Forderungshöhe laut Vollstreckungsbescheid 06.2012 813,09€
Forderungshöhe laut Anschreiben des Inkassounternehmens 17.09.2012 867,94€
Forderungshöhe laut Anschreiben des Inkassounternehmens 28.09.2012 916,89€
Ratenzahlungsvereinbarung 10.10.2012
Erste gezahlte Rate 01.11.2012 55,56€
Schreiben des Inkassounternehmens (Auszug siehe unten) 08.11.2012
Pfändungs- und Überweisungsbeschluss 11.10.2012 916,72€

nach der letzten Korrespondenz erklären wir uns in dieser angelegenheit unter Würdigung der dargestellten finanziellen Schwierigkeiten damit einverstanden, dass die aktuelle Gesamtforderung zum Vorgang xx in Höhe von 984,99 EUR zuzüglich künftiger Nebenforderungen (Zinsen etc.) durch monatliche Raten von 55,56 EUR beginnend mit dem 05.12.2012 ausgeglichen wird.
Für diese Vereinbarung ist eine Abschlussgebühr von 117,00€ entstanden, die bereits im o.g.
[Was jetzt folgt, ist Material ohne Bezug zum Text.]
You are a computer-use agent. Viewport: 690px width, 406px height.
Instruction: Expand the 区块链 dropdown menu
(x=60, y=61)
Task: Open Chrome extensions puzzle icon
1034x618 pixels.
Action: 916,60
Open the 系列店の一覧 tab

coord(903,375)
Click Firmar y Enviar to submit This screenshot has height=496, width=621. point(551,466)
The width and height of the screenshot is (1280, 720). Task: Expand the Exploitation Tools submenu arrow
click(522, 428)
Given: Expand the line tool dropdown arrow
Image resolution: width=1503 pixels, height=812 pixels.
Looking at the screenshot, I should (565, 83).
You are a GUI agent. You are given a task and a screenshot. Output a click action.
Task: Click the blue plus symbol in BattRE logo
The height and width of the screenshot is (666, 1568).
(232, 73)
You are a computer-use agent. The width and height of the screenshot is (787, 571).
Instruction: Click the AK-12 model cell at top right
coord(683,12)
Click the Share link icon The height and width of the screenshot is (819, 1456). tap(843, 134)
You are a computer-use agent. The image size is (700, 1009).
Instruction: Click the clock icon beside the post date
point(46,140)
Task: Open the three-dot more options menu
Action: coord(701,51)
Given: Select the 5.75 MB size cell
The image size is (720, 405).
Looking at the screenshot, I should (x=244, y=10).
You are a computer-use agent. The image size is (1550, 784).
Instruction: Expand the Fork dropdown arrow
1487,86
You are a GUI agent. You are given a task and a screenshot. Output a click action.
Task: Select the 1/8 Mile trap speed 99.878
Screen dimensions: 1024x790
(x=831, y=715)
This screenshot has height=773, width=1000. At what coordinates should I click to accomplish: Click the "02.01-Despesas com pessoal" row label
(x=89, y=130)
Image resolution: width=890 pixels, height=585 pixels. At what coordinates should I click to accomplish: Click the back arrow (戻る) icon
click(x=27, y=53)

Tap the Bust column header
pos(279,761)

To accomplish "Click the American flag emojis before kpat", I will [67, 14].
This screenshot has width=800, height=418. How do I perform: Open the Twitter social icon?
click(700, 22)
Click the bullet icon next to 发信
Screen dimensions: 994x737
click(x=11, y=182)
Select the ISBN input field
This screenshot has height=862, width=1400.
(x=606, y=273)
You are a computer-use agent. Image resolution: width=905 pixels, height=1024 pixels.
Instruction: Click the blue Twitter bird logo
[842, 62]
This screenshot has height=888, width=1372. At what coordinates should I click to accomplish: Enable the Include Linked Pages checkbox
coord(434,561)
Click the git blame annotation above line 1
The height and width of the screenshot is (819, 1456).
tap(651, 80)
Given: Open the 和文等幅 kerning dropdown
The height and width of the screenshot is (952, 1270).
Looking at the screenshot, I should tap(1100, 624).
Gesamtbetrag enthalten ist. Unsere Mandantin verzichtet auf die weitere Geltendmachung einer Restforderung in höhe dieser Abschlußgebühr, wenn die Gutschriften der vorherigen Raten pünklich erfolgen und der geforderte Zahlbetrag im Übrigen bis zum 04.04.2013 vollständig bei uns eingegangen ist.

Der Eintreibende ist Kohl Forderungsmanagment die hier wohl einschlägig bekannt ist.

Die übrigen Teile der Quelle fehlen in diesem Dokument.